Chris,
Thanks! I took your suggestion of using "as_independent" and made a
function that now behaves the way I described in the first post:
import sympy
from sympy import S,N,sqrt,Poly
x,y = S('x'),S('y')
def GetCoefficientsOfFreeVariables(eq):
if eq.__class__==sympy.Mul:
coeffs,vars = zip(eq.as_independent(*eq.free_symbols,as_Add=False))
elif eq.__class__==sympy.Add:
coeffs,vars = zip(*(i.as_independent(*i.free_symbols,as_Add=False)
for i in eq.args))
return coeffs,vars
p = 4*sqrt(97)*x/97 - 2*sqrt(85)*y/85
p2 = 4*sqrt(97)*x/97
p3 = 4*sqrt(97)*x/97 - 2*sqrt(85)*y/85 + 4*sqrt(2)*x*y
GetCoefficientsOfFreeVariables(p)
-> ((4*sqrt(97)/97, -2*sqrt(85)/85), (x, y))
GetCoefficientsOfFreeVariables(p2)
-> ((4*sqrt(97)/97,), (x,))
GetCoefficientsOfFreeVariables(p3)
-> ((4*sqrt(97)/97, -2*sqrt(85)/85, 4*sqrt(2)), (x, y, x*y))
I have not tested this for speed, but I see no reason it would be any
slower than as_coefficient_dict. Is there anything else I could do to
improve / generalize this function?
Thanks,
-David
On Friday, February 22, 2013 11:57:06 AM UTC-6, smichr wrote:
>
> On Fri, Feb 22, 2013 at 10:31 PM, David Mashburn
> <[email protected] <javascript:>> wrote:
> > Hello everyone,
> >
> > I have been using the method "as_coeff_dictionary" to get fast access to
> the
> > coefficients of simple multi-variable linear polynomials (a*x+b*y+...

Exercise data |
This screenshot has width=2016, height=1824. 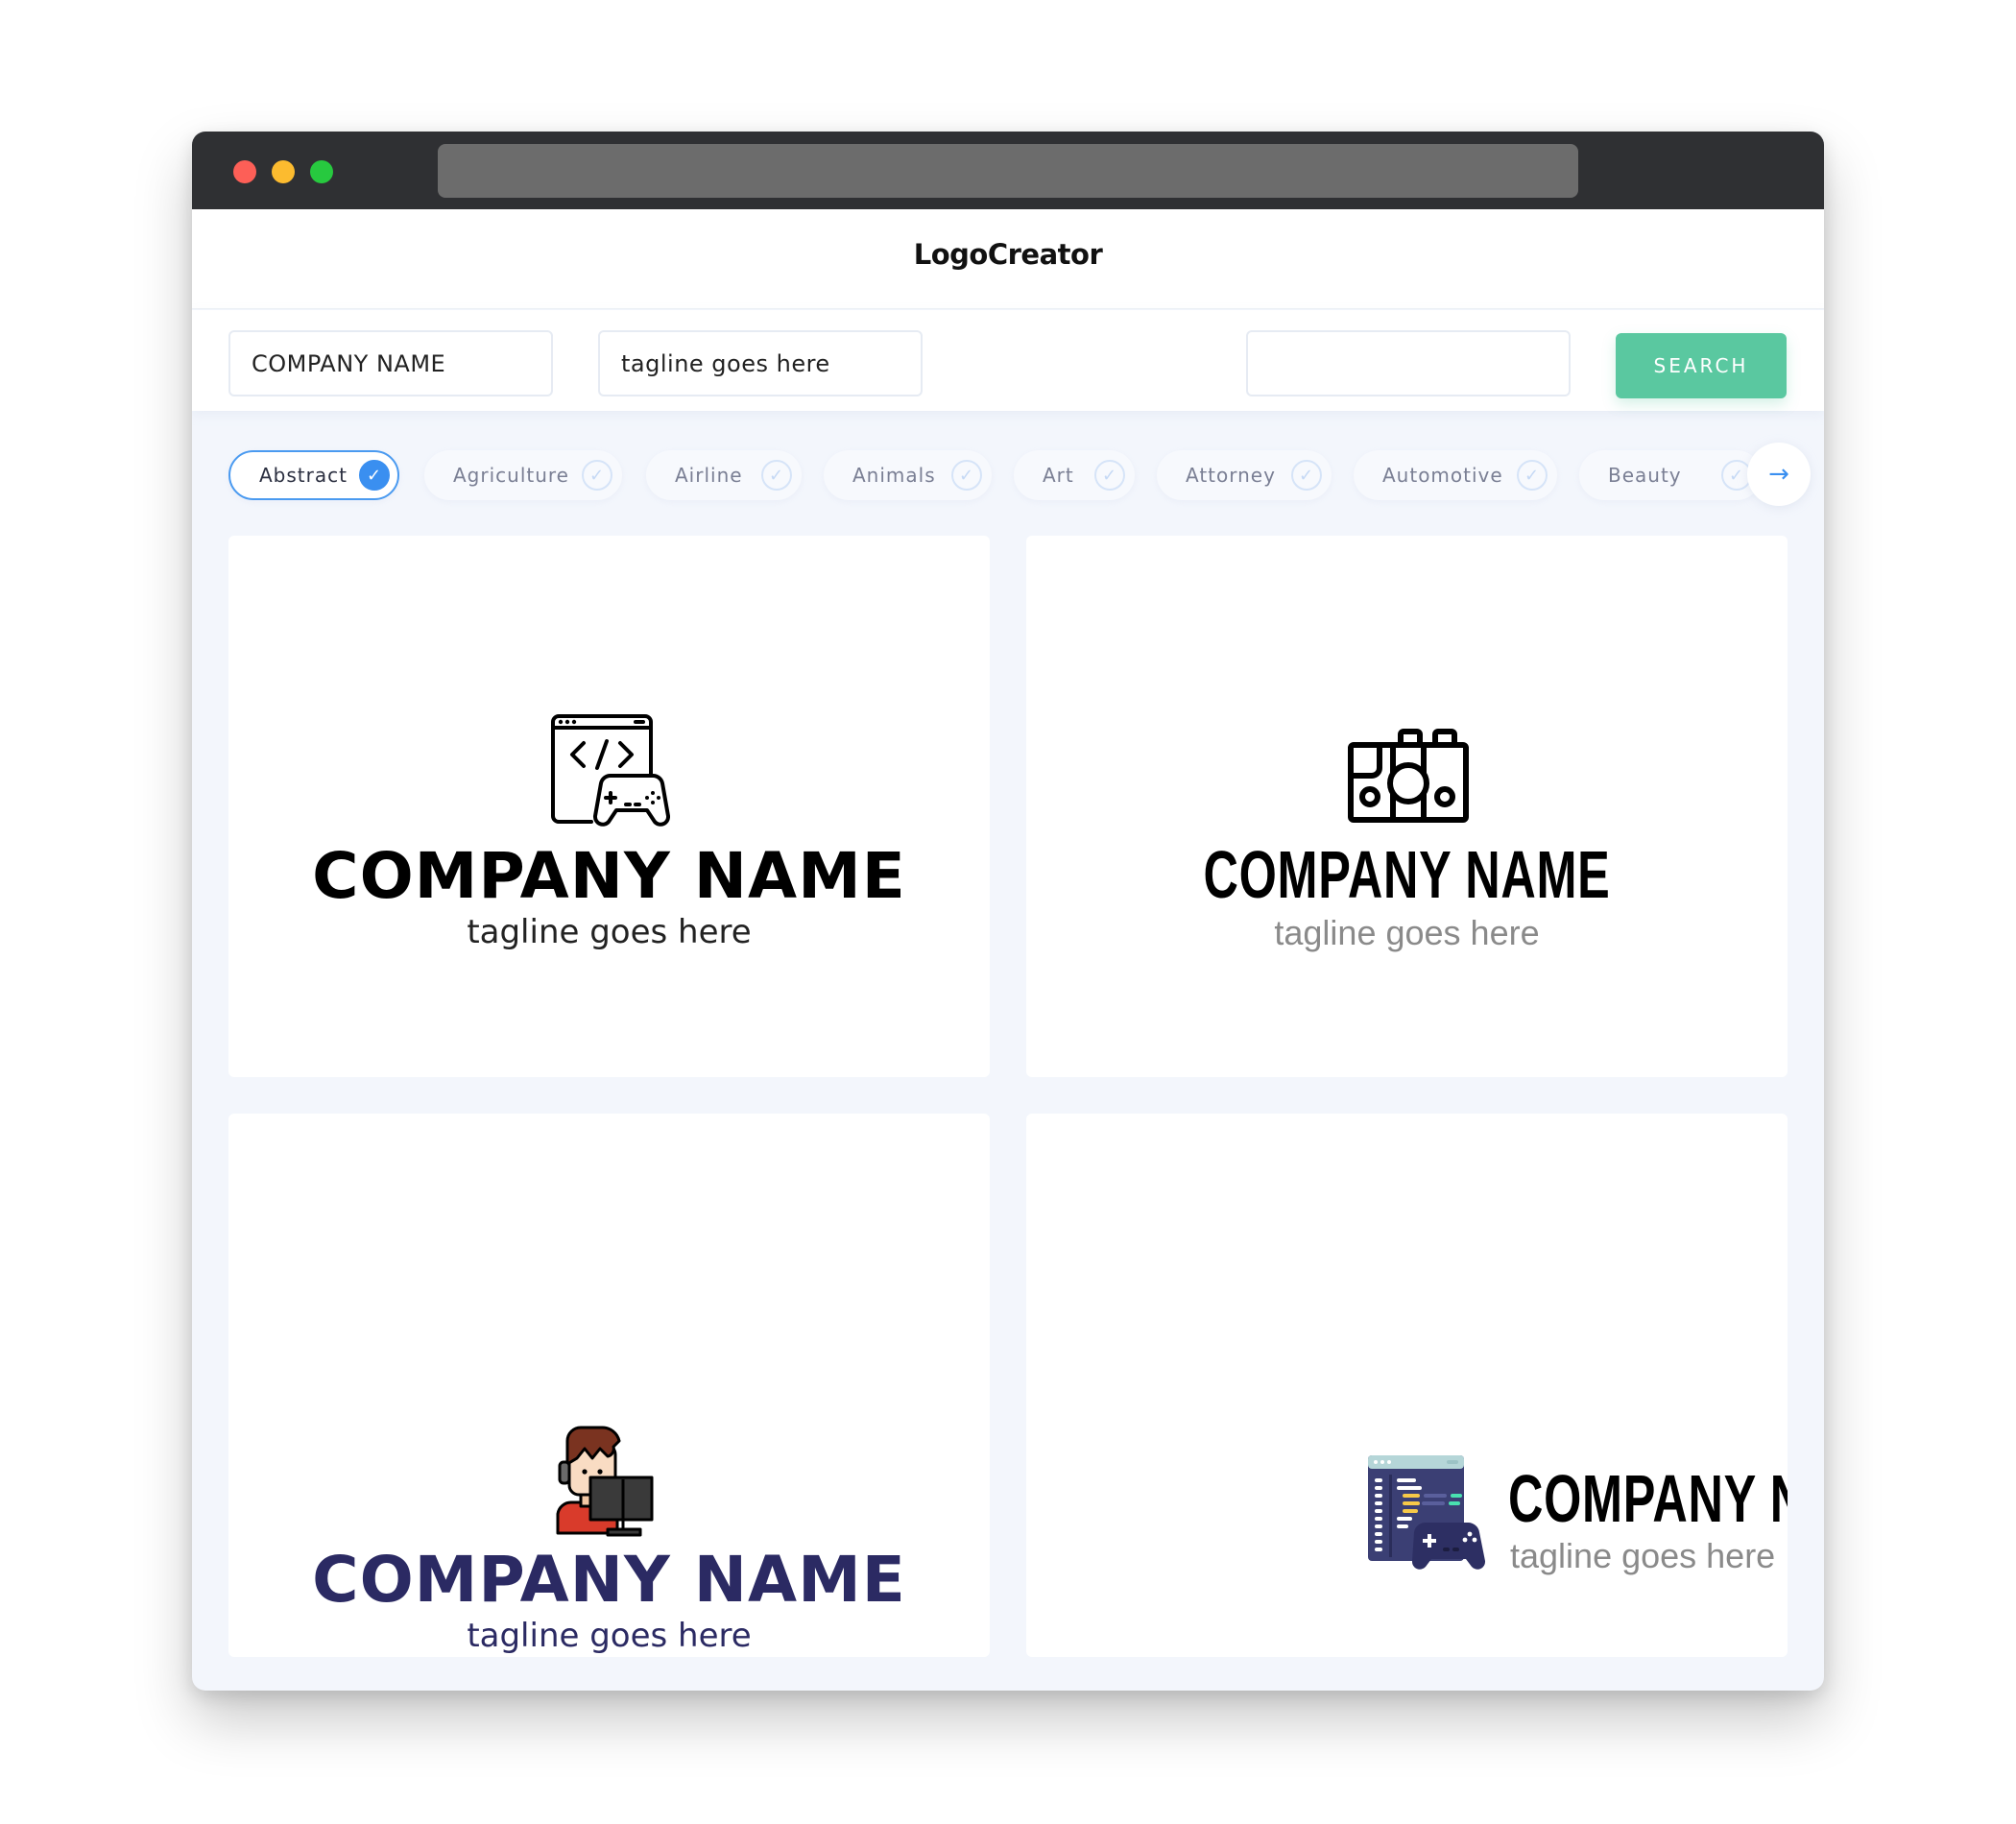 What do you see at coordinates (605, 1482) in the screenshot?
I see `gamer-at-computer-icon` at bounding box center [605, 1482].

Exercise directions | Continue the forum thread on extracting coefficients from SymPy expressions, picking up where its text stops.

Response below |
> where
> > x,y are symbols and a,b are numerical).
> >
> > For the most part it works great, but I ran into a couple of quirks with
> > this approach. First of all, "as_coeff_dictionary" only treats floating
> > point or integer values as coefficients, and any irrational or more
>
> The definition of coefficient in sympy is generally a Number (not
> number). For one, 'is_Number' is true and the other, 'is_number' is
> True.
>
> > complicated pure numerical expressions become part of the "variable"
> > instead. I can live with this by applying N first, but ideally a method
> that
> > could split off any numerical factors from the true variables would be
> > preferable to me.
>
> Perhaps this will suffice?
>
> >>> eq
> 2*sqrt(3)*x**2
> >>> eq.as_independent(*eq.free_symbols, as_Add=False)
> (2*sqrt(3), x**2)
>
> The as_Add argument being False forces the expression to be treated as a
> Mul.
>
> >
> > More insidious than this (at least to my way of looking at it) is that
> > passing a Mul object instead of an Add results in things like
> {<number>*x :
> > 1} instead of {x:<number>}.
>
> The method treates everything like a product so the keys are always
> the factors -- if a Add is sent, it treats that as the single factor.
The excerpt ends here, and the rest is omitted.